Grown Brilliance, Shreya Mehta unveil diamond-dusted celestial art auction
Diamond-dusted canvases by Shreya Mehta turned Grown Brilliance’s SoHo flagship into a celestial auction, with proceeds supporting Make-A-Wish New York.

Twelve celestial-themed paintings by Shreya Mehta pushed Grown Brilliance past the display case and into a new jewelry-for-interiors lane, where sparkle density, constellation motifs and mixed textures do the same work on canvas that they do in a necklace stack. The Diamond Nebula series was auctioned Wednesday during an immersive cocktail event at the brand’s two-floor flagship at 121 Greene St. in SoHo, a setting that made the store feel less like a showroom than a staged viewing room for diamonds’ next life.
The project was built around lab-grown diamond dust from Grown Brilliance, a material that gives the work literal provenance from the brand’s own production stream. Akshie Jhaveri said the collaboration was meant to explore creative uses for diamonds beyond traditional jewelry and to put byproducts to use that would otherwise go unused. That detail matters: in an industry where sustainability claims can blur into branding, the strongest argument here is material specificity. The paintings were made with raw diamond dust, raw diamonds, polished diamonds and handmade vegan pigments and ink on canvas, along with natural materials including marble, lapis lazuli and indigo berries.

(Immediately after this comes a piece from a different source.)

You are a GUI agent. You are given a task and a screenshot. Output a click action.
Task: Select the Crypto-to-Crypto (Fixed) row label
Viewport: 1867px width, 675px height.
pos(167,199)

Mehta’s imagery leaned into astronomy, NASA references and the diamond-rich planet 55 Cancri Ae, giving the series a cool, lunar palette with enough textural depth to read from across a room. That same language is already shaping wearable jewelry: think pavé surfaces that catch light in clusters, mixed-metal chains that break up a stack, and constellation-like charms spaced so a neckline feels plotted rather than crowded. In the interiors market, the move is toward art that glitters like jewelry; in the jewelry box, the lesson is how to translate that effect without overloading the wrist or neck.

The collaboration also extended Grown Brilliance’s retail identity in New York. The brand opened its flagship in October 2025 and has positioned its lab-grown diamond business around sustainability, individuality and self-expression, a pitch that lands harder when paired with an artist who is also a certified gemologist and an award-winning fine artist. Mehta’s work has been shown at the Indian Consulate in New York and sits in the private collection of Prime Minister Narendra Modi, adding art-world credibility to a project that could easily have drifted into marketing fluff.
A portion of the auction proceeds benefited Make-A-Wish New York, which gave the evening a philanthropic edge without softening the commercial message. For Grown Brilliance, the point was clear: diamonds do not have to stop at rings and necklaces. They can shape a wall, set a mood and, in the process, sharpen the way readers think about layering the pieces they wear every day.